Марки королевы Виктории — страница 31 из 80

— У нее было много красивой одежды, Марианна. Это вы помогали ей покупать все эти платья и блузки?

Марианна сердито поджала губы. Она явно не одобряла этого вопроса.

— Не помогали, значит… Но тогда кто? Уж конечно не мистер Старлинг, не так ли? — Кэти одарила ее скептической улыбкой.

Сеньор Старлинг был очень щедрый муж. Почему не он? Марианна говорила очень решительно, не желая сдавать свои позиции.

— Я не сомневаюсь в его щедрости, Марианна. Но он, как мне кажется, не имеет представления о том, что такое хороший вкус. Бросьте, Марианна. Дом в Суррее, конечно, очень комфортабельный, но в нем нет того стиля, который присутствует в одежде Евы или в ее лондонской квартире.

Ева сама все покупала, и никто ей не помогал, настаивала Марианна. Она покупала всю эту одежду, потому что мистер Старлинг хотел, чтобы она была счастлива и хорошо выглядела.

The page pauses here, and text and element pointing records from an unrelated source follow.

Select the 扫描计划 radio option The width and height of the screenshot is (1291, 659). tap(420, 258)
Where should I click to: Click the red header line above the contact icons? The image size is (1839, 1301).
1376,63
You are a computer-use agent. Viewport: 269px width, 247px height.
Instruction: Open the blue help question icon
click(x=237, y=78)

— Они часто вместе выходили? Я имею в виду светские мероприятия, где надо появляться в нарядной одежде.

Конечно, они вместе выбирались из дома. Ездили к друзьям.

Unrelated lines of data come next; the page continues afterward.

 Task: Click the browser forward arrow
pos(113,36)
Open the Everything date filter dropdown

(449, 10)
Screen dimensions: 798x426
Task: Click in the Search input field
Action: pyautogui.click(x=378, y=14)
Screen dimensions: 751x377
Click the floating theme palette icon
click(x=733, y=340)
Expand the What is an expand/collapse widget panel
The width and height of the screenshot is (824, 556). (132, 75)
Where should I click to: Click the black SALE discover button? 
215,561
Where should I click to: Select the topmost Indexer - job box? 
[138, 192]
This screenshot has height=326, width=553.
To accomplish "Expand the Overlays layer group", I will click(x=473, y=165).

Потом, когда Кэти на нее надавила, она смогла назвать лишь одну семейную пару — мистера и миссис Купер, которые приезжали в их дом в Фарнеме и оставались у них на ночь. Кроме того, они оставались единственной известной Марианне парой, с кем Старлинги встречались в Лондоне.

Кэти вздохнула и с минуту помолчала, прежде чем продолжить интервью.

— Значит, не дорогая одежда являлась причиной их семейных ссор?

При словах «семейных ссор» Марианна бросила на нее взгляд прежде, чем переводчица успела их перевести, и Кэти в очередной раз подумала, что незнание английского языка, которое столь упорно демонстрировала Марианна, возможно, просто легенда, облегчавшая экономке жизнь.

Что она имеет в виду? На что намекает? Ева и сеньор Старлинг никогда не ссорились!

— Ох, Марианна… — покачала головой Кэти. — Боюсь, мы обе знаем, что это неправда.

Женщина нахмурилась, и Кэти на мгновение показалось, что она сейчас откажется говорить. Но этого не случилось. Она устремила на Кэти гневный взгляд и, перейдя вдруг на английский язык, сказала:

— Вы не должны говорить плохо о сеньоре Старлинге. Он давал ей все. Даже больше, чем все. И это ее испортило. Иногда она бывала слишком экстравагантна. Слишком. Но она была такая… — когда Марианна произносила эти слова, ее лицо болезненно сморщилось, — такая молодая. И временами у нее на сердце кошки скребли. Бедняжка… Ни жизни нормальной, ни дома…

Она вытерла глаза тыльной стороной руки. Губы у нее тряслись — того и гляди, разразится рыданиями.

Услышанное поразило Кэти. Ей вдруг пришло в голову, что это, возможно, первая по-настоящему искренняя фраза, произнесенная Марианной.

— Это можно понять, — тихо сказала она. — Когда Ева в последний раз уезжала из дома, она сказала вам, намекнула хотя бы, что собирается делать? Куда направляется?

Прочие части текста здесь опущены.